Summary: Most harmful Weather Event Types

This analysis starts with the official dataset from the US National Weather Service that documents the time and impact of all severe or unusual weather conditions in the United States. The data is collected by weather professionals, public officials such as Police, and even volunteers. Data quality at collection time is an important priority of the sponsoring team.

Specifically, we wish to understand the weather events that cause the most property damage, and/or cause the most personal injury or death. We will accomplish this task in the most simplistic manner possible, by summing up the damage costs and personal injury counts by event type.

Data Processing

The raw data is fetched, as needed, from the National Weather Service URL and cached, or staged, on the local filesystem of the development laptop; this staging is designed to reduce the time and bandwidth required to download the file. Subsequently a smaller, aggregated Dataframe is built to support the analytical phases of this research.

if ( !file.exists("StormData.bz2") ) { 
   download.file("http://d396qusza40orc.cloudfront.net/repdata%2Fdata%2FStormData.csv.bz2", destfile="StormData.bz2",  method="auto") 
 }  
stormDat <-  read.csv(   "~/RepData_PeerAssessment2/StormData.bz2" )  

Results: Damage

Damage that is caused by weather events is deivided into two types, which are damage to Property or damage to Crops. For the purposes of this analysis we do not need to differentiate between the two, so we simply add those two dollar figures together as we build an aggregated dataframe.
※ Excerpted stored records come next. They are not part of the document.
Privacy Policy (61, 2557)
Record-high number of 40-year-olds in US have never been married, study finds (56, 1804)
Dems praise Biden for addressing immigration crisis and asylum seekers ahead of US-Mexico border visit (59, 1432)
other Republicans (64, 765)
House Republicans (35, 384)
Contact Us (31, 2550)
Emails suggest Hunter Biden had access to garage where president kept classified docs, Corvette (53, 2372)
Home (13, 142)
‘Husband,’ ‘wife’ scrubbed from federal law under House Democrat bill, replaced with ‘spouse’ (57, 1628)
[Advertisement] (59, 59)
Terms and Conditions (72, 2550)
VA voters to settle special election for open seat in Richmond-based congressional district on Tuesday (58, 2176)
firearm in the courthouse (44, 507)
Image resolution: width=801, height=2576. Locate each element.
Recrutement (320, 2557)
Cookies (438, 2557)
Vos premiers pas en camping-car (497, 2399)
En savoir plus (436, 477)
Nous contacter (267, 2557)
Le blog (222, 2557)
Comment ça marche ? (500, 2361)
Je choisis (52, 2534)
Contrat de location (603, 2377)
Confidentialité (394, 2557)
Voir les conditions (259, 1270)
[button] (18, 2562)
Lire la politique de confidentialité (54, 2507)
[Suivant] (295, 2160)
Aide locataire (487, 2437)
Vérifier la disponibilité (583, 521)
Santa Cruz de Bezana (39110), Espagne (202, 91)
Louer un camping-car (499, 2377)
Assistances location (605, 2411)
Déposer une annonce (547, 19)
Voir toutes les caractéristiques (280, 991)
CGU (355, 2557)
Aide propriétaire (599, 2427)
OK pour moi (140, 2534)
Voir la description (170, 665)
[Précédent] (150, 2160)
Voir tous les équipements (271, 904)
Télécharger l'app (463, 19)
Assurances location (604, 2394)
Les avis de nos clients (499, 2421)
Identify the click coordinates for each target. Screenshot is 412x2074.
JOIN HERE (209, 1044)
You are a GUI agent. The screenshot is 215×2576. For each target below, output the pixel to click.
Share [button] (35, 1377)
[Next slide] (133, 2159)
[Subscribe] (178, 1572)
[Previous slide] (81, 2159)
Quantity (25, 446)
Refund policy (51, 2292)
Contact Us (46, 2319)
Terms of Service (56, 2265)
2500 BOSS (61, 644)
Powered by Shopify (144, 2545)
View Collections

Finally, the aggregated values for the various event types are sorted (descending) and the top 10 Event types isolated in order to generate a plot.

#process fields that are relevant to our investigative scope in to a smaller analytical object
aggDamage   <- aggregate((PROPDMG + CROPDMG) ~ EVTYPE, data = stormDat, sum)
names(aggDamage) <- c("EVTYPE", "DAMAGE")
sortedDamage <- aggDamage[ order( -aggDamage$DAMAGE), ]
top10 <- head(sortedDamage, 10)
pie(top10$DAMAGE, labels=top10$EVTYPE) 
title(main="Weather Events that have caused the most Damage") 

Results: Injury

The two types of threat to human well-being are given in the data as Fatalities and Injuries. This is not the same situation as in the case of property damange, where the loss is expressed in like units (dollars). Rather, Fatalities and Injuries are obviously of wildly different impact on the individual human. Also, even Injuries is expressed as a count of impacted persons, even though the degree of harm might vary considerably.

Nonetheless, a comparison between Event types must be made. Although it may be controversial, we have decided to normalize the impact by considering a Fatalities to be equal to multiple Injuries. The multiplier chosen is 20. Under these paramters, the top three weather events causing personal health impactes are Tornadoes, Excessive Heat, and Lightning.

#Build an analytical object with Personal injury information
#Use a 10:1 multiplier to put deaths in to a similar scale as injuries
aggInjury   <- aggregate((INJURIES + 20 * FATALITIES) ~ EVTYPE, data = stormDat, sum)
names(aggInjury) <- c("EVTYPE", "INJURY")
sortedInjury <- aggInjury[ order( -aggInjury$INJURY), ]
topInjury <- head(sortedInjury, 10)
pie(topInjury$INJURY, labels=topInjury$EVTYPE) 
title(main="Weather Events that have caused the most Personal Injury or Death") 

Results

As we can see from these two charts, Tornadoes are the most dangerous weather event overall, as they account for both the most property damange and personal injury.